====== Input for this task ======

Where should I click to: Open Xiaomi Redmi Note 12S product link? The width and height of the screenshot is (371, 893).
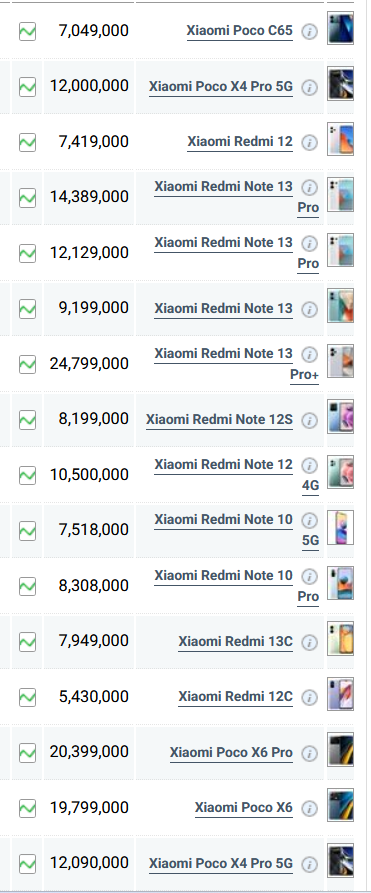pos(219,420)
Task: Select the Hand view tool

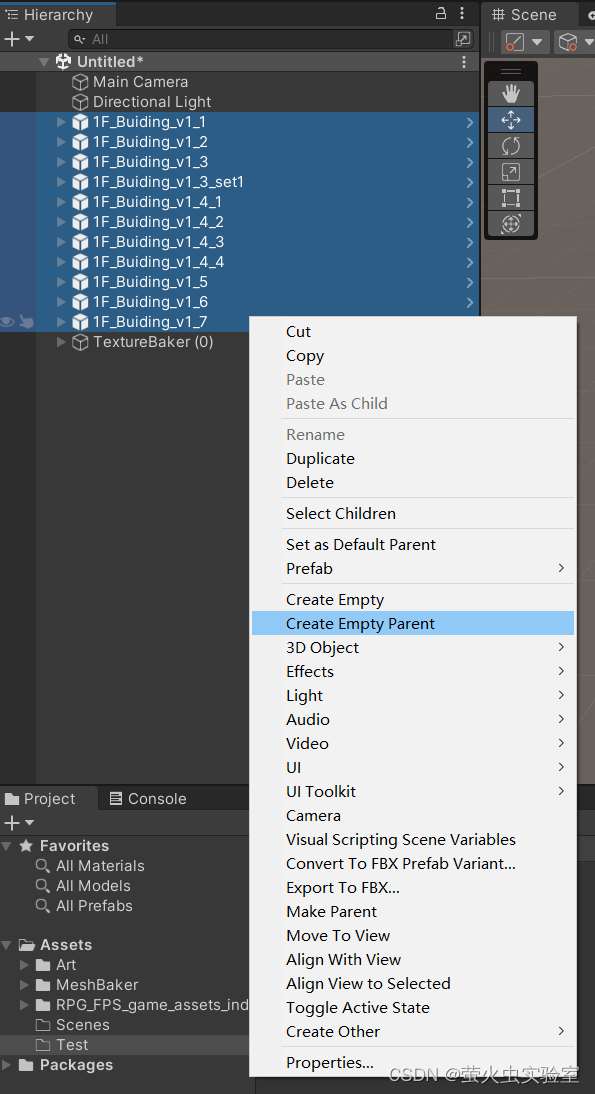Action: (511, 93)
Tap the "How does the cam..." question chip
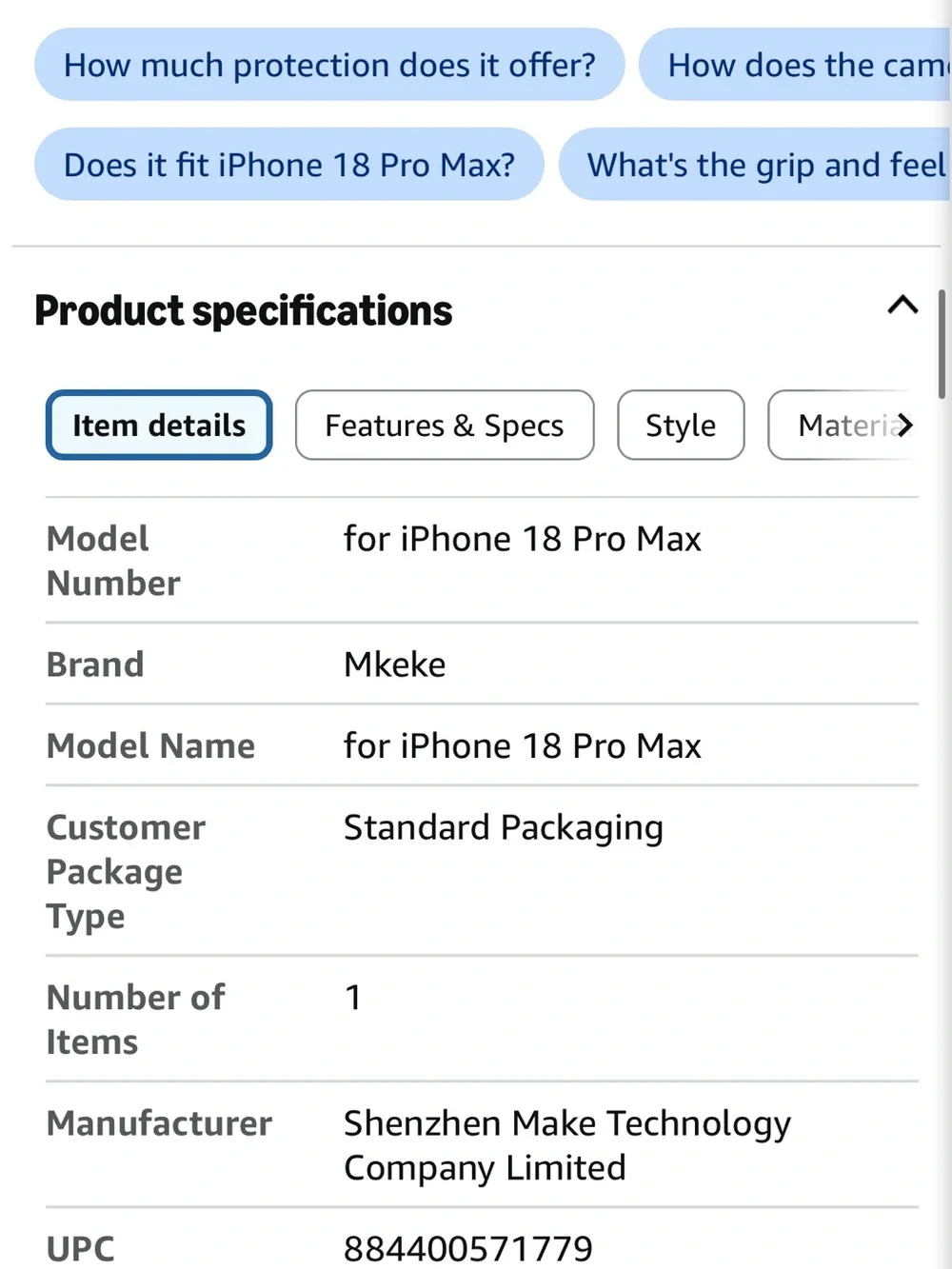The width and height of the screenshot is (952, 1269). (795, 65)
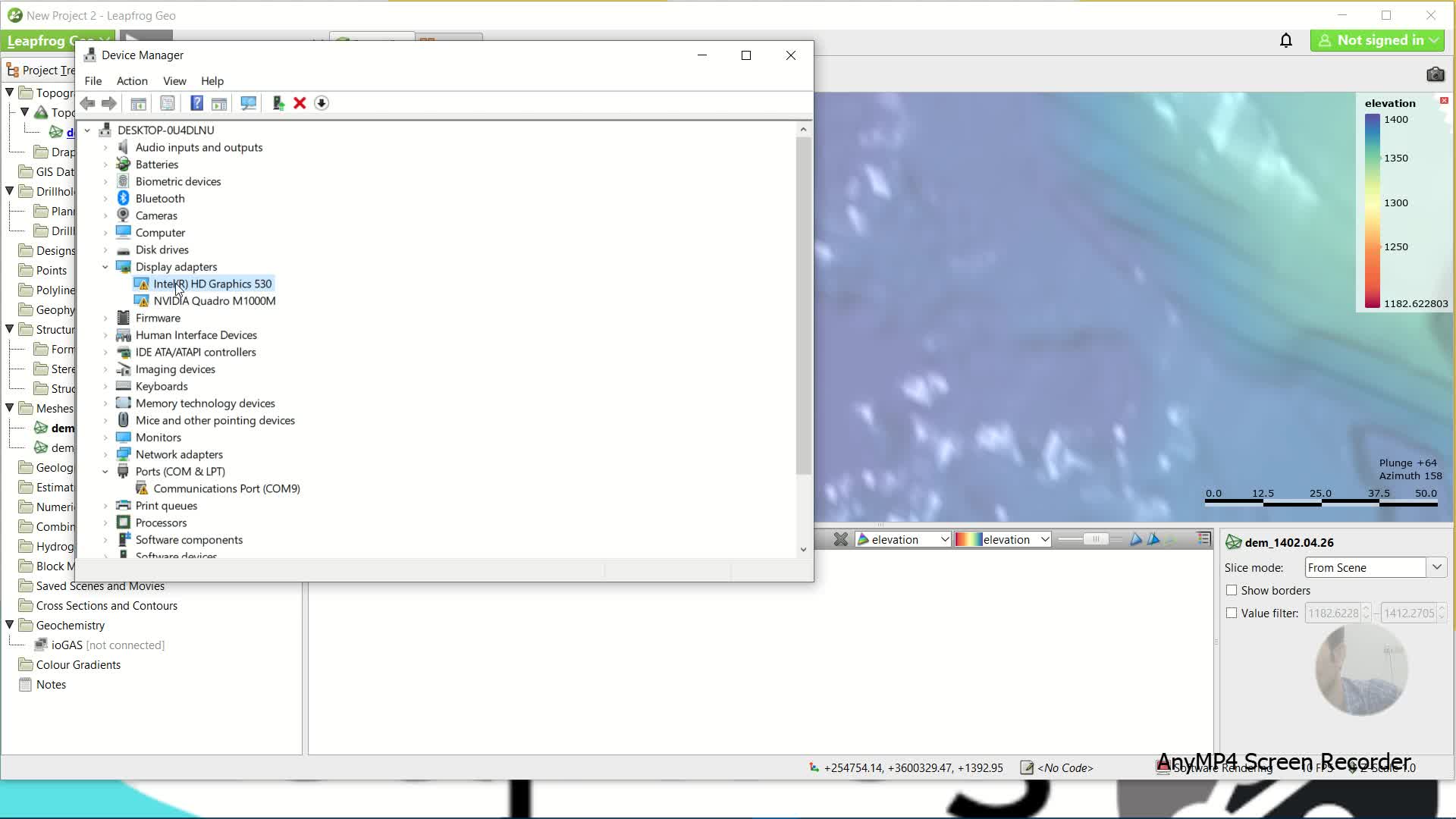Adjust the opacity slider handle
Screen dimensions: 1456x819
[1094, 539]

======

Transcribe every line of text in the data above word for word, omitting the pictures.

Exercise response
Where should I click to: Open Xiaomi Redmi Note 12S product link? The width and height of the screenshot is (371, 893).
pos(219,420)
Task: Select the Hand view tool

Action: (511, 93)
Tap the "How does the cam..." question chip
The width and height of the screenshot is (952, 1269). (795, 65)
Adjust the opacity slider handle
Screen dimensions: 1456x819
[1094, 539]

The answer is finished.